As used herein “alkyl” refers to straight or branched hydrocarbon. An alkyl may be linear, branched, cyclic, or a combination thereof, and may contain, for example, from one to sixty carbon atoms. Examples of alkyl groups include but are not limited to ethyl, ethyl, propyl, isopropyl, cyclopropyl, butyl isomers (e.g. n-butyl, iso-butyl, tert-butyl, etc.) cyclobutyl isomers (e.g. cyclobutyl, methylcyclopropyl, etc.), pentyl isomers, cyclopentane isomers, hexyl isomers, cyclohexane isomers, and the like.
As used herein, the term “linear alkyl” refers to a chain of carbon and hydrogen atoms (e.g., ethane, propane, butane, pentane, hexane, etc.).
As used herein, the term “branched alkyl” refers to a chain of carbon and hydrogen atoms, without double or triple bonds that contains a fork, branch, and/or split in the chain. “Branching” refers to the divergence of a carbon chain, whereas “substitution” refers to the presence of non-carbon/non-hydrogen atoms in a moiety.
As used herein, the term “cycloalkyl” refers to a completely saturated mono- or multi-cyclic hydrocarbon ring system.

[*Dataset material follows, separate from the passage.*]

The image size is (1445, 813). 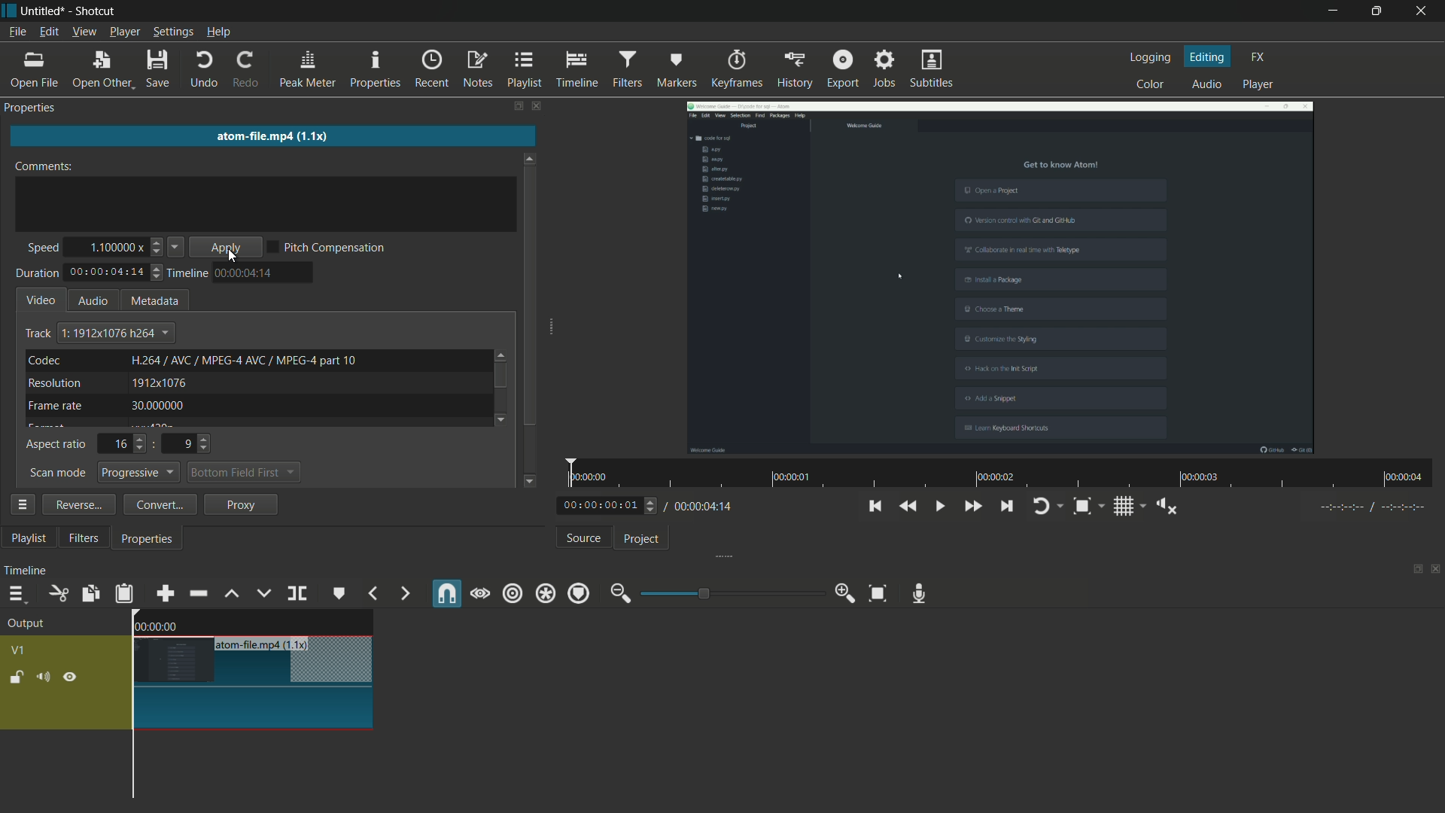 What do you see at coordinates (156, 504) in the screenshot?
I see `convert` at bounding box center [156, 504].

When composed of two or more rings, the rings may be joined together in a fused, bridged or spiro-connected fashion. A cycloalkyl group may be unsubstituted, substituted, branched, and/or unbranched. Typical cycloalkyl groups include, but are not limited to, cyclopropyl, cyclobutyl, cyclopentyl, cyclohexyl, and the like. If substituted, the substituent(s) may be an alkyl or selected from those indicated above with regard to substitution of an alkyl group unless otherwise indicated. Unless specified otherwise (e.g., substituted cycloalkyl group, heterocyclyl, cycloalkoxy group, halocycloalkyl, cycloalkylamine, thiocycloalkyl, etc.), an alkyl group contains carbon and hydrogen atoms only.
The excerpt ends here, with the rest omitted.